Many residents in the community have relocated, while those who did not leave their homes have complained of adverse health effects from the leak.

Approximately 25 civil actions against the utility stemming from the leak have been consolidated in Los Angeles County Superior Court. The lead suit seeks to represent all residents of the Porter Ranch neighborhood who have been affected by the gas release.

“Methane is the primary concern, but there are other potentially toxic and harmful substances being released, such as natural gas,” said attorney Daniel Krainin of Beveridge & Diamond, who specializes in toxic tort cases.

The residents are seeking property damages. “Those run the gamut from diminution of property value to relocation,” Krainin said.

Those who claim medical effects or harm to their health are also pursuing personal injury damages. Krainin said they also have a potential claim for medical monitoring, in which the defendant would agree to set up a fund to pay for future medical examinations.

“There are a number of criteria that plaintiffs are required to establish in order to bring a successful claim, but medical monitoring is available under California law as a remedy for tort liability such as toxic exposure," he said.

The City of Los Angeles and the State of California have also filed suit. “They may well be consolidated and end up in front of the same judge as the Gandsey case,” Krainin said.

The State joined the City in the amended complaint as an additional plaintiff in the City’s lawsuit.

These cases are likely to be consolidated and all proceed together, at least for pre-trial purposes, according to Krainin.

As for a resolution, it will depend on the type of damages.

“The residents will only be able to recover once, whether through a class action vehicle or through an action brought by the State in a parens patriae capacity; they stand in the shoes of the residents, so to speak,” Krainin said.

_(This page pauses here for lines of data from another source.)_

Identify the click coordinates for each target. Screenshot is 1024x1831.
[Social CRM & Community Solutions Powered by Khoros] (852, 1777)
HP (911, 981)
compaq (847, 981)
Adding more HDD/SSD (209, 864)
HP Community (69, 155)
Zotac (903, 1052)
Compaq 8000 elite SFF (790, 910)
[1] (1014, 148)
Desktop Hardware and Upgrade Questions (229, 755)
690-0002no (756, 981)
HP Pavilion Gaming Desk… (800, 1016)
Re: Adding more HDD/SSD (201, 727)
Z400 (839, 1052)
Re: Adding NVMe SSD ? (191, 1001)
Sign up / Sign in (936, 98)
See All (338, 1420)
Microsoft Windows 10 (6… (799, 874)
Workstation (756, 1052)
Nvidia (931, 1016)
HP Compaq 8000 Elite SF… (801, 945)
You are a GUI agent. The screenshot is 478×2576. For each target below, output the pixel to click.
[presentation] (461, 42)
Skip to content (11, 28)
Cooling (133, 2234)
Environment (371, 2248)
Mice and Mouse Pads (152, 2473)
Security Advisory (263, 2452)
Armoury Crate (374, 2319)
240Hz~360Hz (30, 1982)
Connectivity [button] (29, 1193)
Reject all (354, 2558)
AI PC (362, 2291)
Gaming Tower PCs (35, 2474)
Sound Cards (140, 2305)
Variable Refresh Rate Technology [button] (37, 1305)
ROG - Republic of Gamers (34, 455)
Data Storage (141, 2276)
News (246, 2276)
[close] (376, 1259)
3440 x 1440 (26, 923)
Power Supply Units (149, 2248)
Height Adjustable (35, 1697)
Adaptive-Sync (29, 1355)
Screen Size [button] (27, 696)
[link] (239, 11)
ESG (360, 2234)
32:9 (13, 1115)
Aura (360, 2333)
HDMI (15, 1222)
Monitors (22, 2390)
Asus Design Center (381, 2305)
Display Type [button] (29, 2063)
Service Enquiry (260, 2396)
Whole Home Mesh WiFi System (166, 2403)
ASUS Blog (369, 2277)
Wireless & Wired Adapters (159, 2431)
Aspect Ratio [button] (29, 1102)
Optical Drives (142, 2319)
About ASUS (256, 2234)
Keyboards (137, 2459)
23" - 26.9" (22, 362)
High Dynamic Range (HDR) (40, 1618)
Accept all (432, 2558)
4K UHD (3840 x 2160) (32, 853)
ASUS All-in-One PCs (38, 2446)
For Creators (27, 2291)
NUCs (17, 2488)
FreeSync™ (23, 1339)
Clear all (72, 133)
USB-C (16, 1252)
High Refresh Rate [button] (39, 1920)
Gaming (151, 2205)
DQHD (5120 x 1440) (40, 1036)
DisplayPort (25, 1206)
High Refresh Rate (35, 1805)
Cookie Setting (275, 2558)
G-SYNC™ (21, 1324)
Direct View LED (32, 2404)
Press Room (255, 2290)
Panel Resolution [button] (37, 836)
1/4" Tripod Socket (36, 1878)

“The residents have already sued and the class action is already out there, so that’s probably going to be the primary vehicle.”

The state may be entitled to additional damages beyond what the residents can recover, such as natural resource damages. The State is considered the trustee of its natural resources and thus can seek compensation or remediation for the greenhouse gases caused by the leak.

The State and the City can also sue to enforce their regulations and statutes. They can seek civil penalties or criminal action, relief that the City and State, but not residents, can pursue.